Young America, LLC
- Trade name: YA
- Formerly: Dile Corporation (1972-1973)
- Industry: Marketing
- Founded: 1972; 54 years ago in Plymouth, Minnesota
- Headquarters: Minneapolis, Minnesota, United States

= Young America, LLC =

Marketing service company

YA is a marketing services company with locations in the United States and Canada. The corporation handles rebates, enter to win, loyalty, sampling and channel incentive programs and business process outsourcing for a number of major clients.

== History ==
Originally named Dile Corporation, YA began in 1972 as a three-client promotion fulfillment company in Plymouth, Minnesota. In 1973, the corporation relocated to Young America, Minnesota, and took on the name of the town. In June 2015, the company renamed itself YA.

== Locations ==
YA is headquartered in Minneapolis. Additionally it has a Contact Center in Chatham-Kent, Canada.
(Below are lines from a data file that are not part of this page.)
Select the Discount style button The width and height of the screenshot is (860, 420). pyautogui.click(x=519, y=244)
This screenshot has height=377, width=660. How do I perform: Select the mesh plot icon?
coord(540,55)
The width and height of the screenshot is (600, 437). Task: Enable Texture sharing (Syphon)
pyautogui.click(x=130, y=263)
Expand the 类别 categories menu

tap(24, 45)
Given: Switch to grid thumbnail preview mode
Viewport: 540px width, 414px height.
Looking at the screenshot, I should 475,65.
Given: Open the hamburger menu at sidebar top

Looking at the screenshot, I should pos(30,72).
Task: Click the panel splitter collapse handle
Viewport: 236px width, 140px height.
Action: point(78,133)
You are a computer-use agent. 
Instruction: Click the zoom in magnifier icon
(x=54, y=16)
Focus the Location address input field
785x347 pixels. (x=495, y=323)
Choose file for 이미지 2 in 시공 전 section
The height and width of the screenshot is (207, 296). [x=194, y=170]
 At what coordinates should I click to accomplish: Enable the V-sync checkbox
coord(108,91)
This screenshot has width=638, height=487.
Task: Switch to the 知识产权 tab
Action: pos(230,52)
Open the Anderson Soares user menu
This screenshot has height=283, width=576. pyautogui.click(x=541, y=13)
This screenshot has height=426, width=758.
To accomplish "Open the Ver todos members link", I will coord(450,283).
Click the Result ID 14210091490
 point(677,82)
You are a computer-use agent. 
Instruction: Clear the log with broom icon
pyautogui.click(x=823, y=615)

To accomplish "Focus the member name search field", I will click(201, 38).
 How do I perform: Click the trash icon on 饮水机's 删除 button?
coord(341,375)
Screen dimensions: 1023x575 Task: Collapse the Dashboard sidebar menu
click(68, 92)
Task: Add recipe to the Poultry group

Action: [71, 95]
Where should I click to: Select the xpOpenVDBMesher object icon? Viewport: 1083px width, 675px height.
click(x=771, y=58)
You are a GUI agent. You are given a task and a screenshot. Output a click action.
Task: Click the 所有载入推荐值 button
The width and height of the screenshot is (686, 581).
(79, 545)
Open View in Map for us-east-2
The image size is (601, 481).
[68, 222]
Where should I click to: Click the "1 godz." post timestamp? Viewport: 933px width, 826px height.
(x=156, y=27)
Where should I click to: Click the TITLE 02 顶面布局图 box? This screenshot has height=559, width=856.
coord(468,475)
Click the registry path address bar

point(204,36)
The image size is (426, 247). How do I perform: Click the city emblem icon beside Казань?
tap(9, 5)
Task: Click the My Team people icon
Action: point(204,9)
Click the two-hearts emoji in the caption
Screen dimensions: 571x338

In April 2008, YA announced the scheduled closure of the call center in Thunder Bay, ON, transferring all call handling services to the Chatham-Kent center.

In June 2015, YA moved out of their Norwood Young America, MN and Edina, MN offices to the Lumber Exchange building in downtown Minneapolis.

== Criticism ==
On November 7, 2005, officials in Massachusetts filed suit against Young America demanding that they submit an audit for $43 million in uncashed rebate checks. Young America answered, saying that they keep the money in return for charging lower fees to their clients. They stated that it is easier for Young America to keep the money and charge lower fees, rather than sending the money back to the clients and in return having it returned to them as part of the fees. In response to questions from Business Week, the CEO stated "Young America receives the same fees whether a submission is valid or invalid." Massachusetts officials characterized the check retention as a conflict of interest nonetheless.

A similar suit was filed in Iowa in 2006, with officials again demanding an audit for money the corporation is supposedly withholding from the uncashed rebate checks.

Strict guidelines for rebate submissions are intended in part to combat fraudulent submissions. As of 2005, the corporation supposedly had over 10,000 addresses that they monitor for bogus submissions.

As of February 12, 2010, the lawsuit against Young America Corporation was dropped, as the retailers in question were held liable under Iowa state law.